Some scholars criticized the majority's rationale in creating a presumption of unreviewability. American legal scholar Bernard Schwartz was adamant that there is always "law to apply" in a system where "all discretionary power should be reviewable to determine that the discretion conferred has not been abused". Ronald M. Levin wrote that Chaney upheld the part of Overton Park that was strongly criticized by continuing to bar nonstatutory claims of abuse of discretion. William W. Templeton, writing for the Catholic University Law Review noted that prosecutorial discretion is limited by abuse of discretion. He also argues that prosecutorial decisions have "fundamental differences" from agency enforcement decisions, arguing that since prosecutors seek to punish violations of the law while agencies usually seek to prevent them, a court's refusal to review an agency nonenforcement decision has more potential for harm. Cass Sunstein wrote that "it would probably be a mistake to read Chaney as establishing a general rule of nonreviewability for enforcement decisions", pointing out that the court carved out a substantial number of exceptions as questions to be answered by a later court.

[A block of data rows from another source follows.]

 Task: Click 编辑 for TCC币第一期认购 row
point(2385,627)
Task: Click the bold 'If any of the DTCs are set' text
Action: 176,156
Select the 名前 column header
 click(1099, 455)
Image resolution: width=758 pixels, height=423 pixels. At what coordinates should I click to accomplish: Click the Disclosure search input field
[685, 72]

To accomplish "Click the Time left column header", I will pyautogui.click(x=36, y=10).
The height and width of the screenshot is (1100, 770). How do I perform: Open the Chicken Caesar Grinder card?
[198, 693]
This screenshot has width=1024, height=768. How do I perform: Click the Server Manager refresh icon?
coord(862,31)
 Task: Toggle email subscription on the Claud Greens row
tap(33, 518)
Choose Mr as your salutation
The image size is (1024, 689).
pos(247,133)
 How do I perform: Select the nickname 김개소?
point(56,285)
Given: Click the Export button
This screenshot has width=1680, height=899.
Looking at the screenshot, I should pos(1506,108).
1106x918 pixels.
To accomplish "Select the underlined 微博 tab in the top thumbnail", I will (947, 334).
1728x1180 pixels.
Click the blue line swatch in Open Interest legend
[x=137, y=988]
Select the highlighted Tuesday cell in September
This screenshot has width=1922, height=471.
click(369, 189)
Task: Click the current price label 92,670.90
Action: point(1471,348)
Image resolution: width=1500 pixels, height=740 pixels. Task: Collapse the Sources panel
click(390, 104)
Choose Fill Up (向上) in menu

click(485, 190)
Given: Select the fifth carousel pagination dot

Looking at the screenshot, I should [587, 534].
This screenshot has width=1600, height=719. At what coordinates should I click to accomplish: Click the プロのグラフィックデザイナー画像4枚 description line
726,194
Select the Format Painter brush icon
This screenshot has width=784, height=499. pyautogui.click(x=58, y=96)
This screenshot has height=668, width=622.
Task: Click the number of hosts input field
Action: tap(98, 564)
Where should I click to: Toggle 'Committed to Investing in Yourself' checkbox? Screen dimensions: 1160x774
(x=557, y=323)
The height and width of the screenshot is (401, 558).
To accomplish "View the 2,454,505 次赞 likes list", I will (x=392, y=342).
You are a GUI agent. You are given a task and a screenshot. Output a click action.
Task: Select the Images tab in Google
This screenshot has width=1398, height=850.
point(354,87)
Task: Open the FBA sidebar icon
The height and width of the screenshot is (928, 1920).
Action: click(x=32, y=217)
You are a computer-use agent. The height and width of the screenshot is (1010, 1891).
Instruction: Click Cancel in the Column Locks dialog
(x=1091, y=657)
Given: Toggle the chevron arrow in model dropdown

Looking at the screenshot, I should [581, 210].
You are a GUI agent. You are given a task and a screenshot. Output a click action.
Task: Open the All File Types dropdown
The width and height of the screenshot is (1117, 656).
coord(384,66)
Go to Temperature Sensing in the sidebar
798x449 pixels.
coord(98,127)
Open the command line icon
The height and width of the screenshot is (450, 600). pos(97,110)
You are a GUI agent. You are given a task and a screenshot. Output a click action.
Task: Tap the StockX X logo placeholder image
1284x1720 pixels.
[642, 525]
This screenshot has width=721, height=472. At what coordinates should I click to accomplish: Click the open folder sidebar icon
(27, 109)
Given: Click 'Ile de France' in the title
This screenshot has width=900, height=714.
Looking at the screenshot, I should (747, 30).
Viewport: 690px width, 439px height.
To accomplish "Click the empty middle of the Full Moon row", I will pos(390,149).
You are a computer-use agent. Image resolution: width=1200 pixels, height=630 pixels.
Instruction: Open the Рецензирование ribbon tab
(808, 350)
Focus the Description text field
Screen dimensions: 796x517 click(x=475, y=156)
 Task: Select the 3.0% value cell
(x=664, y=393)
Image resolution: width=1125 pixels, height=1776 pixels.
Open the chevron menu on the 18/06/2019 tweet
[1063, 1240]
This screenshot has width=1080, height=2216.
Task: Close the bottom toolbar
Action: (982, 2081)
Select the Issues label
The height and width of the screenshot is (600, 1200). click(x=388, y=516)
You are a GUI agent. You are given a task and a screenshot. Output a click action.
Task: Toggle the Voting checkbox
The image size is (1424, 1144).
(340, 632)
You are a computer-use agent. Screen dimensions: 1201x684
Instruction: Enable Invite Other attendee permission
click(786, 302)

Lower courts largely accepted the Chaney decision without complaint in its immediate aftermath, applying the ruling to a swath of enforcement questions arising after it. Some expanded its reasoning beyond nonenforcement decisions, such as the Seventh Circuit's decision in Bethlehem Steel Corp. v. Environmental Protection Agency that the EPA's refusal to make a rule concerning the operation of coke ovens was unreviewable; others have refused to make that inference, such as the Eighth Circuit's decision in Iowa ex rel. Miller v. Block that the Department of Agriculture's refusal to implement an entire payment program was reviewable.

Chaney's sentence had already been overturned the year before by the United States Court of Appeals for the Tenth Circuit for an unrelated reason; a state court subsequently converted it to life imprisonment. Had he been executed, he would have been the first person executed in Oklahoma by lethal injection. Doyle Skillern was executed by lethal injection on January 16, 1985, in the Huntsville Walls Unit.